**Task requirements:**
Tally the lines in the entries where the string "Showtimes" appears, and write only the total.

**Material provided:**
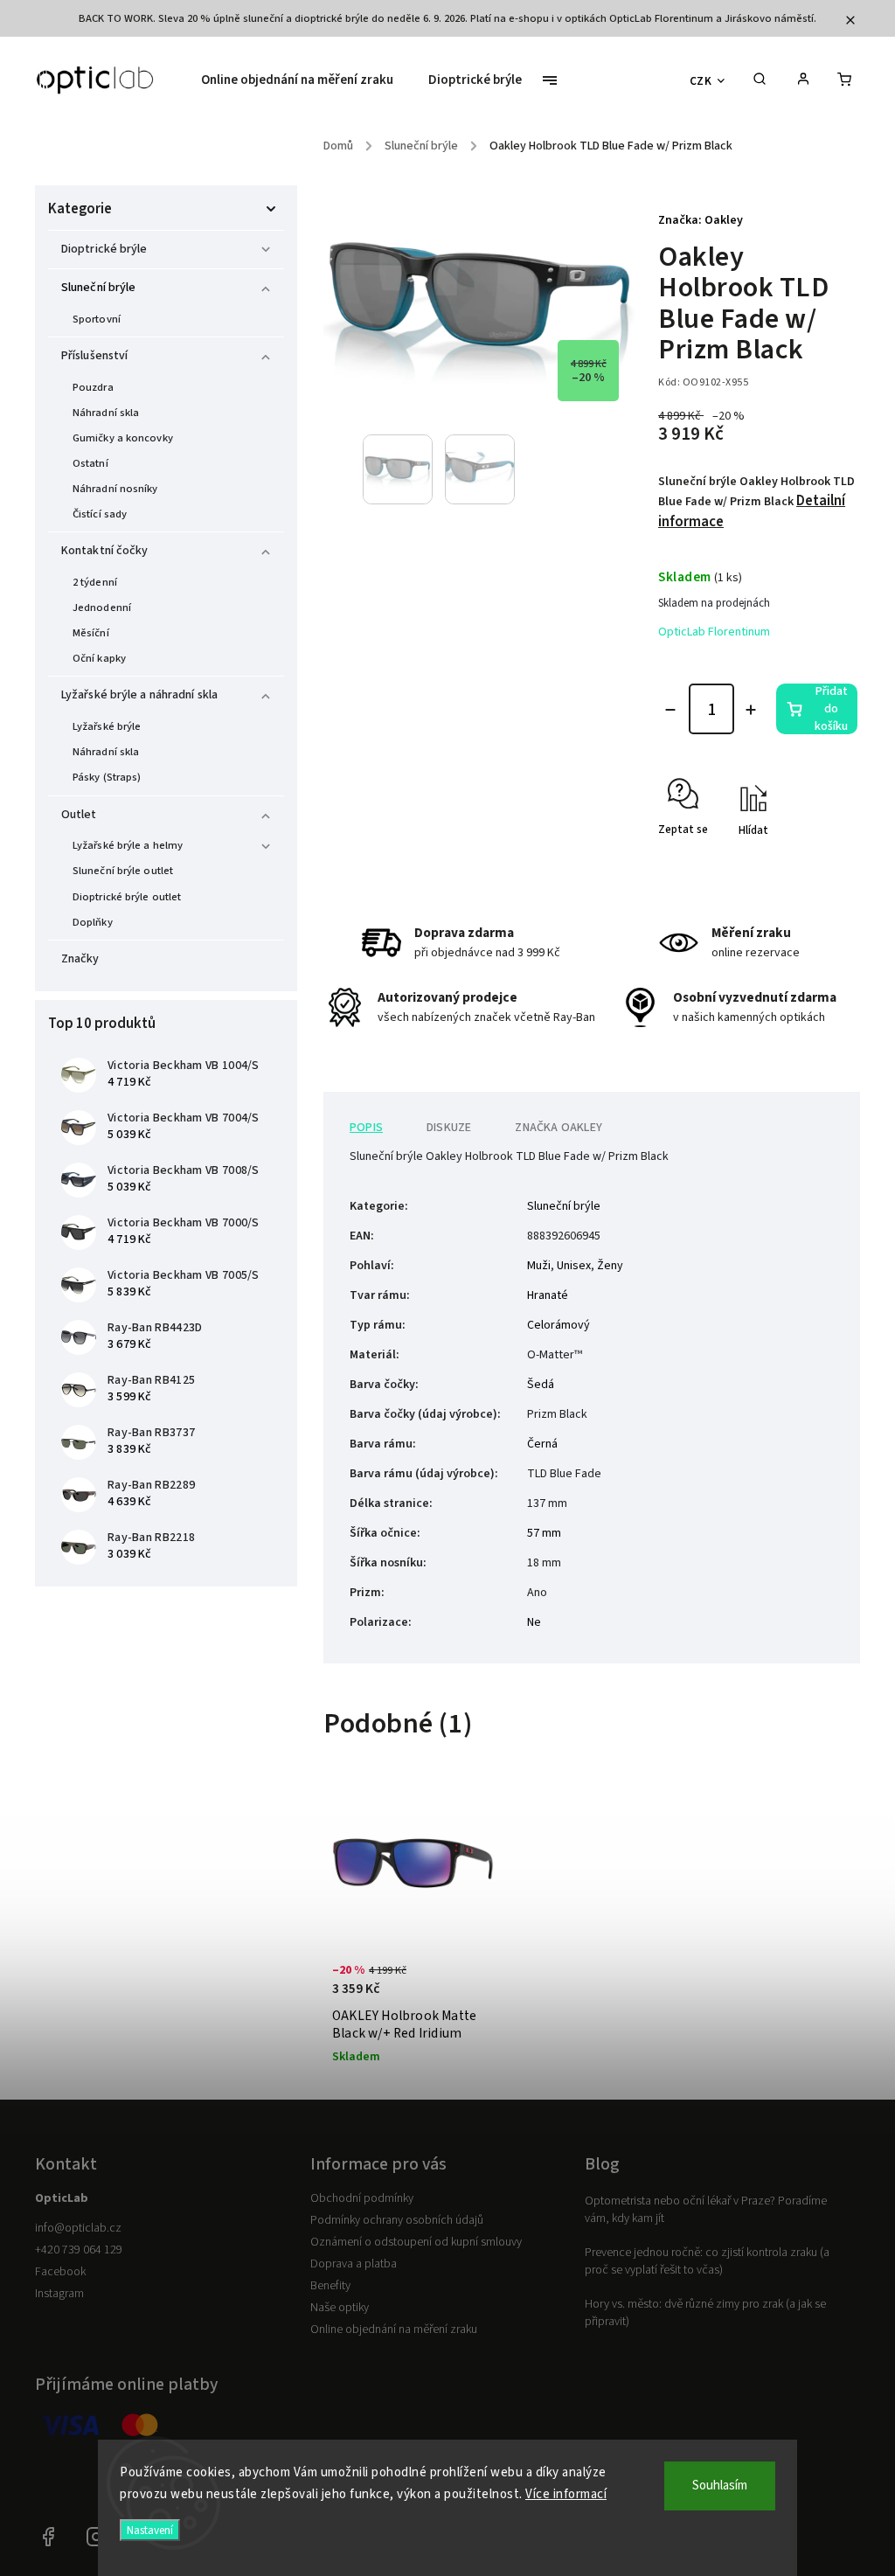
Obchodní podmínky (361, 2198)
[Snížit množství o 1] (670, 710)
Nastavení (150, 2530)
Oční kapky (99, 658)
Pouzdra (93, 387)
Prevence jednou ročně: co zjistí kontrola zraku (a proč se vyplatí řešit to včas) (707, 2261)
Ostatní (90, 463)
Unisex (574, 1265)
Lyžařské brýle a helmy (128, 845)
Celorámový (558, 1325)
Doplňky (93, 922)
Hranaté (547, 1295)
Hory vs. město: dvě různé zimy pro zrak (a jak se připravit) (705, 2312)
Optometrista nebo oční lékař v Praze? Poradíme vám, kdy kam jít (706, 2209)
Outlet (79, 814)
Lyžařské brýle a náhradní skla (139, 695)
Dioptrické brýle (104, 249)
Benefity (330, 2286)
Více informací (566, 2494)
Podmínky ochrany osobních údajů (396, 2220)
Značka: (700, 220)
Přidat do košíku (831, 709)
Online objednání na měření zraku (393, 2329)
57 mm (544, 1533)
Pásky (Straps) (107, 777)
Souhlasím (719, 2485)
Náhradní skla (106, 412)
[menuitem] (306, 80)
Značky (80, 959)
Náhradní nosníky (115, 488)
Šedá (540, 1384)
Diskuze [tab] (449, 1127)
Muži (539, 1265)
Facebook (60, 2272)
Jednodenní (102, 607)
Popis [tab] (366, 1127)
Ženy (610, 1265)
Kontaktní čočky (105, 550)
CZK (701, 81)
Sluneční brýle (98, 287)
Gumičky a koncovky (123, 438)
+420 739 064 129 (78, 2250)
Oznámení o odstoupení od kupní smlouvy (416, 2242)
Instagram (59, 2293)
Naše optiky (339, 2307)
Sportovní (97, 319)
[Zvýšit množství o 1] (751, 710)
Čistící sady (100, 514)
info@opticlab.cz (78, 2228)
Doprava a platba (353, 2264)
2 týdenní (95, 582)
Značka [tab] (558, 1127)
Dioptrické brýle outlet (127, 897)
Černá (542, 1444)
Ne (534, 1622)
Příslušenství (94, 356)
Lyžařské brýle (107, 726)
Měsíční (91, 633)
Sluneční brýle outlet (123, 870)
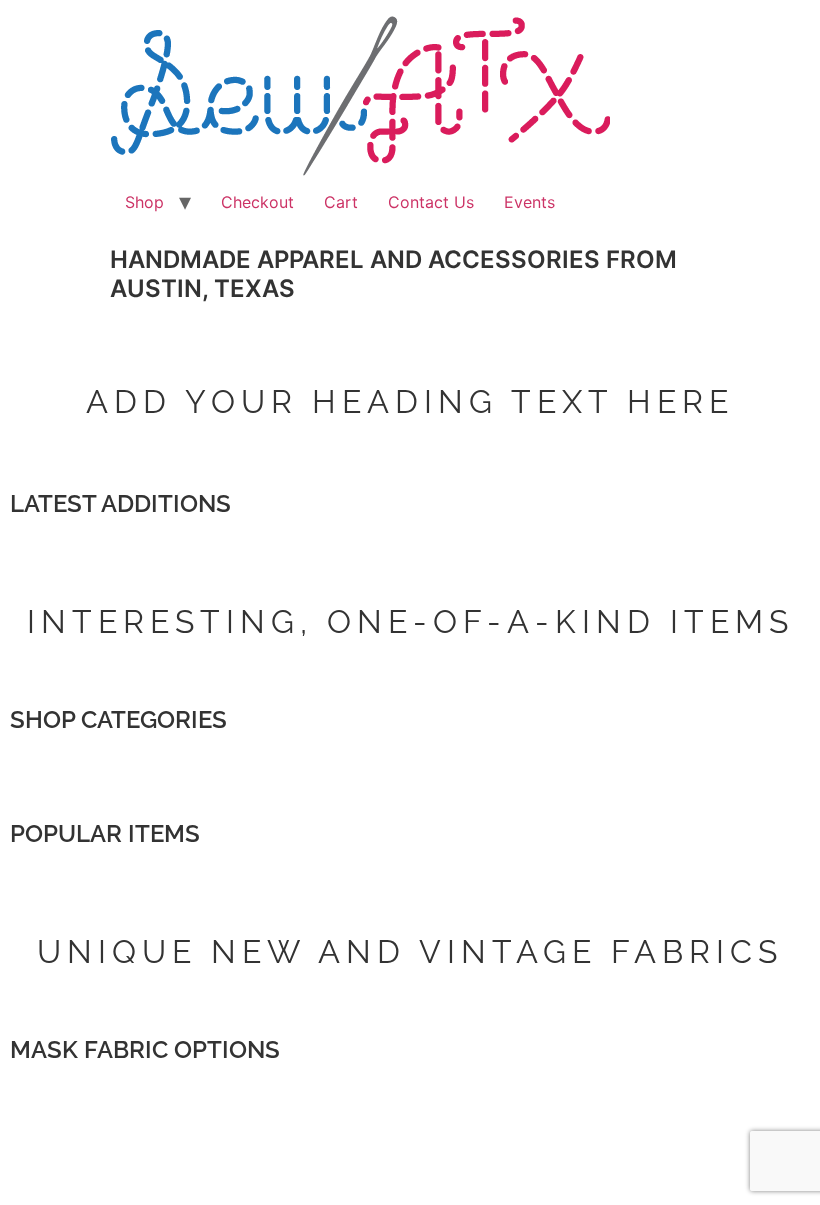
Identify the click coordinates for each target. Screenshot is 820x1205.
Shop (144, 202)
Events (529, 202)
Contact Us (431, 202)
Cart (341, 202)
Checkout (257, 202)
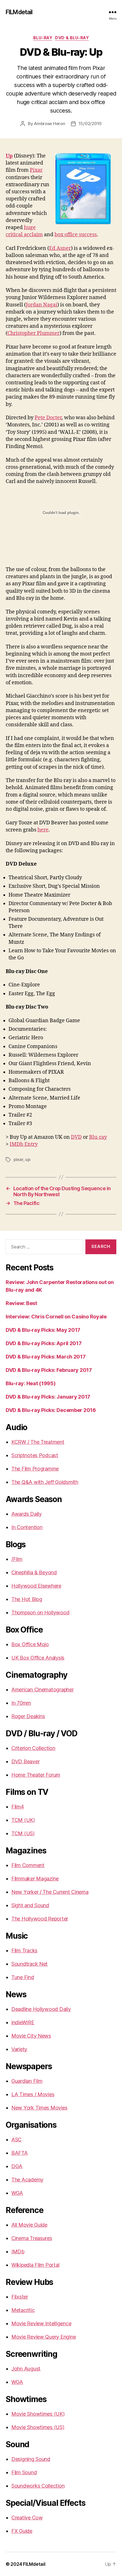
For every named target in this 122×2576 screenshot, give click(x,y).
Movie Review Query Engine (43, 2337)
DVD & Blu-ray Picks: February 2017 (49, 1370)
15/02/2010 (90, 123)
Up (9, 156)
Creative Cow (27, 2518)
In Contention (27, 1527)
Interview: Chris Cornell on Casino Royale (56, 1317)
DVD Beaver (25, 1761)
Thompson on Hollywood (40, 1612)
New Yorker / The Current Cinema (50, 1892)
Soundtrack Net (29, 1964)
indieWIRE (22, 2022)
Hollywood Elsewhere (36, 1586)
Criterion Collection (33, 1748)
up (27, 1159)
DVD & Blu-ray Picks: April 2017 (44, 1343)
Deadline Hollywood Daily (41, 2009)
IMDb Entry (24, 1144)
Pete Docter (48, 417)
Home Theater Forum (35, 1775)
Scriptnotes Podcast (34, 1455)
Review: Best (21, 1303)
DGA (16, 2166)
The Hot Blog (26, 1599)
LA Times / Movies (32, 2094)
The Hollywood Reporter (39, 1919)
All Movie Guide (29, 2225)
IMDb (17, 2251)
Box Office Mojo (30, 1644)
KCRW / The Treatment (37, 1442)
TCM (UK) (23, 1820)
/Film (16, 1559)
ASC (16, 2139)
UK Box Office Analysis (37, 1658)
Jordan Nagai (41, 305)
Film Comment (28, 1865)
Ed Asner (60, 248)
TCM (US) (23, 1833)
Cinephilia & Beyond (34, 1572)
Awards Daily (26, 1514)
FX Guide (21, 2531)
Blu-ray (98, 1137)
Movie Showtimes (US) (37, 2427)
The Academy (27, 2180)
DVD (76, 1137)
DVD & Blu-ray (72, 37)
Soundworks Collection (37, 2486)
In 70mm (21, 1703)
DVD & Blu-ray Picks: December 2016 (51, 1410)
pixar (18, 1159)
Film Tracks (24, 1950)
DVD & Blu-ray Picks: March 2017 (46, 1357)
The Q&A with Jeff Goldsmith (44, 1482)
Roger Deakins (28, 1716)
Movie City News (31, 2036)
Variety (19, 2049)
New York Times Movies (39, 2108)
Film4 (17, 1807)
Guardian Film (27, 2081)
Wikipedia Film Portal (35, 2265)
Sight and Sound (30, 1905)
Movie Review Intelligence (41, 2323)
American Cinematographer (42, 1690)
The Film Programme (35, 1469)
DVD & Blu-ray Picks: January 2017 (48, 1397)
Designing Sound (30, 2459)
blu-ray (42, 37)
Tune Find (22, 1977)
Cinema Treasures (31, 2238)
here (43, 830)
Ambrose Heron (49, 123)
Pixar (36, 170)
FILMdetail (19, 12)
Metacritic (23, 2310)
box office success (75, 234)
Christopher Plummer (33, 333)
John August (26, 2369)
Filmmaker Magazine (35, 1879)
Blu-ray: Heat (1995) (31, 1383)
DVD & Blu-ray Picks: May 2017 (43, 1330)
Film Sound (24, 2472)
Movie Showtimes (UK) (38, 2414)
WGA (17, 2193)
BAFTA (19, 2153)
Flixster (19, 2297)
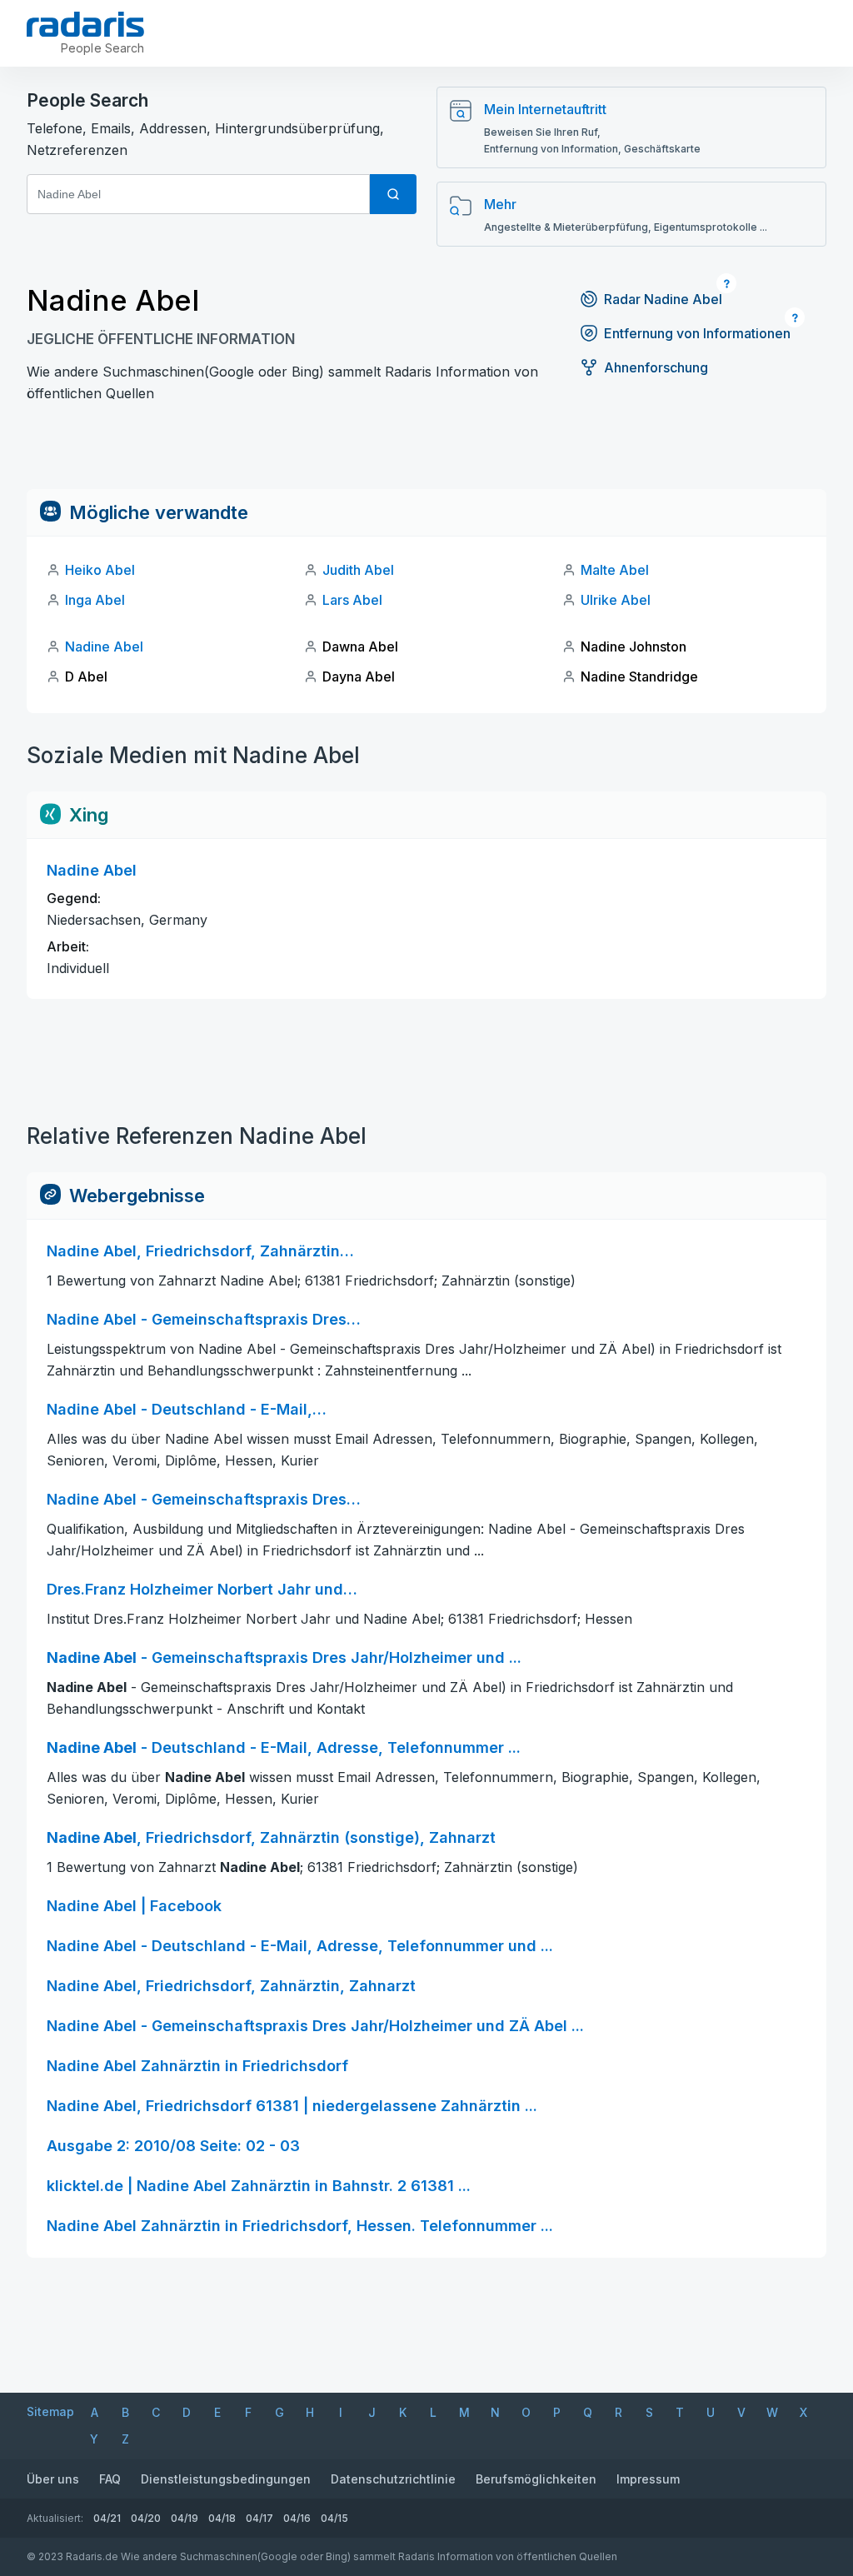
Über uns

**Answer to this exercise:**
2